Xu et al. further demonstrated the necessity of LIF and Gal3 for inducing PVN neuronal activity by generating knockout mice. While knocking out LIF blunted but did not entirely abrogate the conserved activity profile, Gal3 knockout prevented activity in all identified regions. They were able to achieve similar network quiescence by the administration of LIF and Gal3 small-molecule inhibitors to tumor xenografted mice thereby offering overlapping models for the ablation of their target tumor cell-derived cytokines. In both the inhibitor and knockout models, in addition to a rescued brain activity state, mice experienced delayed tumor growth suggesting a role for CNS sympathetic inputs for peripheral malignancy growth.

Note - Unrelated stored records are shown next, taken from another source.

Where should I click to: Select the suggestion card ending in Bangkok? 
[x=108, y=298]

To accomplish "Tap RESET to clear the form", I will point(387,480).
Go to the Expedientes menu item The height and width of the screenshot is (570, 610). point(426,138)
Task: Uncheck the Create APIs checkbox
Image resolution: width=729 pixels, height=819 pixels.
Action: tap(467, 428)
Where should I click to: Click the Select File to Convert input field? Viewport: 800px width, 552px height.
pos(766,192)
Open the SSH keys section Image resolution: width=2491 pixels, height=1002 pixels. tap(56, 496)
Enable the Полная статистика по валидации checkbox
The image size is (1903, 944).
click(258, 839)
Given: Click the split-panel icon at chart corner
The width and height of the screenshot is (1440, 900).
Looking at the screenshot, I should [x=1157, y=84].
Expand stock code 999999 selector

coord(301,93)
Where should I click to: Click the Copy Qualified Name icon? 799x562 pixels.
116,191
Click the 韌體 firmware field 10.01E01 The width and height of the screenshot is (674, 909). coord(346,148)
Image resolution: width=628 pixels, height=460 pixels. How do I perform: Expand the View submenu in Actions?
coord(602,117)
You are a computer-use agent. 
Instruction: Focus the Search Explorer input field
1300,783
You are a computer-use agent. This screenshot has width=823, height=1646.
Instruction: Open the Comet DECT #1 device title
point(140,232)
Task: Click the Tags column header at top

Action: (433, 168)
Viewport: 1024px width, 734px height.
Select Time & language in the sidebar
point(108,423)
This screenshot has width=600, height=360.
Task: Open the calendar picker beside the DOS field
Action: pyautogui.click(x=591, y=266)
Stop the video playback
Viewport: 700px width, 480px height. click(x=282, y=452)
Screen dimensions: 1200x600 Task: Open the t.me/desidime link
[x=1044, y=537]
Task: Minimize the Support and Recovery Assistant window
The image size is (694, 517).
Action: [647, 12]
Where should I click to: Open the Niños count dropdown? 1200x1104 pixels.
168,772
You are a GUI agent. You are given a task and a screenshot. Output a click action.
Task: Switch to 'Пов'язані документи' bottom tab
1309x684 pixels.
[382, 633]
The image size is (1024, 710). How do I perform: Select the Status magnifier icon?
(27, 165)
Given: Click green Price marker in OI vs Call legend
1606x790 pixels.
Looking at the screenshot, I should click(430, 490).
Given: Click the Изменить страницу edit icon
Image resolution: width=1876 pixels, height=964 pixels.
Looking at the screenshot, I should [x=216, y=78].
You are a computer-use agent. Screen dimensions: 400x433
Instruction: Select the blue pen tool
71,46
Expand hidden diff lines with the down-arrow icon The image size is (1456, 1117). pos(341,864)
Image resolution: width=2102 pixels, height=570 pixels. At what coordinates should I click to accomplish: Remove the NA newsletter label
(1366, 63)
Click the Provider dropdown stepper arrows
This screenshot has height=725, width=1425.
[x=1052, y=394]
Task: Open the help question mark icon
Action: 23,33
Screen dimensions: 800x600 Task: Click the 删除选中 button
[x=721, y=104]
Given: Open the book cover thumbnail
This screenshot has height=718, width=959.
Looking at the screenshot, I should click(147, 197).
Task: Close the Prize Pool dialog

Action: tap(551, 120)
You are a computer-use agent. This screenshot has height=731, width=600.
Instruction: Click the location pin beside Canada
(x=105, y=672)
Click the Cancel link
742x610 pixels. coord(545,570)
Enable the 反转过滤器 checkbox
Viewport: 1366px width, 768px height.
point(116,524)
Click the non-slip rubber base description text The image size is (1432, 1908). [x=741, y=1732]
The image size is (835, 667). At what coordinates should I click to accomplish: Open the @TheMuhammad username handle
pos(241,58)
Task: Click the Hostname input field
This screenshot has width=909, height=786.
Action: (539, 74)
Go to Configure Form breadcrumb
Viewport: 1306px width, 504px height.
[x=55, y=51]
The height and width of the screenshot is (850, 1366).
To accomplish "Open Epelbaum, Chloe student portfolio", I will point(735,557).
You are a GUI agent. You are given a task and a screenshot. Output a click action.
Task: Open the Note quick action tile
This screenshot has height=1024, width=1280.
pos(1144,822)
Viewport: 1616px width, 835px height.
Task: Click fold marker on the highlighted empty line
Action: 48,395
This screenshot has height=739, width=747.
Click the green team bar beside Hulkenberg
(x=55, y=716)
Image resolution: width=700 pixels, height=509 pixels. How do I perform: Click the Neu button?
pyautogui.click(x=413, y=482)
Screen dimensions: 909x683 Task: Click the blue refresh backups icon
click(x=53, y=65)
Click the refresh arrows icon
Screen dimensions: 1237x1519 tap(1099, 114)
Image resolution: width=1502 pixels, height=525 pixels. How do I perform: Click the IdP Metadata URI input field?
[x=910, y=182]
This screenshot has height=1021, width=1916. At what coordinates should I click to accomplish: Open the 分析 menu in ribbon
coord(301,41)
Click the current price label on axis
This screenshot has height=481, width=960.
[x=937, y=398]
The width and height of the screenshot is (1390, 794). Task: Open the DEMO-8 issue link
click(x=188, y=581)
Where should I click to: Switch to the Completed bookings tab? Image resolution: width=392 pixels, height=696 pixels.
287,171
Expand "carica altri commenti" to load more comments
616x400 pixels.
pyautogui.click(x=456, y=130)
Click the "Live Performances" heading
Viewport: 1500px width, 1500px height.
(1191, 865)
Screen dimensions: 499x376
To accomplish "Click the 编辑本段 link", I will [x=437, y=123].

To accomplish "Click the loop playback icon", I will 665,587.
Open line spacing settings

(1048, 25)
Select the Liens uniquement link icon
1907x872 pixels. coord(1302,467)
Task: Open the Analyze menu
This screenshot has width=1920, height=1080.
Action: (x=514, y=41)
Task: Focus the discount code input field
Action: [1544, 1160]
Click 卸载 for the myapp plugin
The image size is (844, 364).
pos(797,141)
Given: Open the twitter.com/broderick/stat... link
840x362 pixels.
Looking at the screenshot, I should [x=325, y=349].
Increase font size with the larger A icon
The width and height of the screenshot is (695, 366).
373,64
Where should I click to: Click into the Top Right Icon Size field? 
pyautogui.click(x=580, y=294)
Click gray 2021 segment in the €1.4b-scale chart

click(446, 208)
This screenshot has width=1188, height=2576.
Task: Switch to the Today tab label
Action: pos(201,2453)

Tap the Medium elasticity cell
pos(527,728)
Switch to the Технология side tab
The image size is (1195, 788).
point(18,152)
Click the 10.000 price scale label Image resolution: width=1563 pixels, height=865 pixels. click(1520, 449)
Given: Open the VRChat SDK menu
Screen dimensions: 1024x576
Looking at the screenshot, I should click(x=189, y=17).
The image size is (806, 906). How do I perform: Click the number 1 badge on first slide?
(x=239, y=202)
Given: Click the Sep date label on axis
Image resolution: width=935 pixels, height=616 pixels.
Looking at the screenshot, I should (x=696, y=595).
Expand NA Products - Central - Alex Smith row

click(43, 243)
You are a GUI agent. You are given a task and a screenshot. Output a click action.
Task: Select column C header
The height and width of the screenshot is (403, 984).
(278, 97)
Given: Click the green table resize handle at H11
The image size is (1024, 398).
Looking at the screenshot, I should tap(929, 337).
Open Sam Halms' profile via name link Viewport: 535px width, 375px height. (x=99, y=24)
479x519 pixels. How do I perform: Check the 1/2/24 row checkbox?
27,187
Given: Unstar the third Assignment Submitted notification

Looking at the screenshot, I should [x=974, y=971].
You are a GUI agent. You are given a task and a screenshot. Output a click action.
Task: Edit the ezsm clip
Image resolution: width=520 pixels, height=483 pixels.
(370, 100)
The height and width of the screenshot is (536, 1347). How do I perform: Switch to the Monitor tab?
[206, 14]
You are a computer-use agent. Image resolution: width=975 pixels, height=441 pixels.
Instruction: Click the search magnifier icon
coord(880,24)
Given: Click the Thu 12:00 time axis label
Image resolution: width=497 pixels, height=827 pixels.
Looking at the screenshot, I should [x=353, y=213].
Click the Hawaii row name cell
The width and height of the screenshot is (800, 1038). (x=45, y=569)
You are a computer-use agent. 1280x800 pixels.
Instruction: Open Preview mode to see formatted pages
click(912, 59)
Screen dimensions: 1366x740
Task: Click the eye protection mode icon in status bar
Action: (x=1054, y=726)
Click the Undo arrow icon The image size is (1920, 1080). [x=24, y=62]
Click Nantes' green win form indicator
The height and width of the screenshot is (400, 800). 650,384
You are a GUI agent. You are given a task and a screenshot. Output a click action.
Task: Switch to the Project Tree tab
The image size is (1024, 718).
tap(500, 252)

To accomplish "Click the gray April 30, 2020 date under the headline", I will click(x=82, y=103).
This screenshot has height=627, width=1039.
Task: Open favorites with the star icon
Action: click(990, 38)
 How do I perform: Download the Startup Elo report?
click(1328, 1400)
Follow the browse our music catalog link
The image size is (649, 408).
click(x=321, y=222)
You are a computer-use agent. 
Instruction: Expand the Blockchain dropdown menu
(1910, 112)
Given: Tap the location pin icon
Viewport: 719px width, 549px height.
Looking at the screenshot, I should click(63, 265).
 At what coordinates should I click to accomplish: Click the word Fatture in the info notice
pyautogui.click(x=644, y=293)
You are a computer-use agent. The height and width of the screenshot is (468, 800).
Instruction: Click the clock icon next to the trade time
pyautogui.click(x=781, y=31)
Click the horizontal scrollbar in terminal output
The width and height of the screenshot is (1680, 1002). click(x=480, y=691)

Following the demonstration that these secreted factors both lead to a convergent brain activity profile and are associated with tumor progression, they hypothesized that this increased rate of tumor growth may stem from a neuroimmune mechanism. Indeed, they uncovered lower counts of myeloid-derived suppressor cells (MDSCs) in the blood and tumor tissue of their knockout mice. Removal of sympathetic inputs from peripheral tissues of tumor model mice also lead to lower MDSC counts. However, doing the same in the knockout mice did not drop MDSC counts further, revealing no additive effect of sympathetic activity with secreting factors LIF and Gal3. The authors posit that this finding suggests that both factors take their action via sympathetic signaling.

Taken together, the authors demonstrate across four peripheral cancer models that paracrine signaling factors Gal3 and LIF activate the PVN, leading to increased sympathetic input into tumor cells and peripheral tissues responsible for MDSC generation, promoting tumor proliferation. Importantly, this discovery is uniquely generalizable across four distinct malignancies thereby representing a common pathway by which solid organ cancers may hijack neuronal systems to drive their own growth.

Notably, sympathetic nerve activity has previously been shown to influence peripheral tumor growth, invasion, and metastatic spread in several tumor types.^8,9,10 Further, the discovery that the CNS may remotely influence peripheral tumors via the autonomic or peripheral nervous system has previously been demonstrated.³ However, Xu et al. approach cancer regulation of neuronal systems in the brain from a fresh perspective, searching for conserved strategies that peripheral tumors use to harness the CNS to promote invasion. In doing so, they effectively demonstrate the far-reaching role that the brain plays in cancer found within and beyond itself and raise the possibility of more broadly applicable cancer neuroscience-based therapeutic strategies.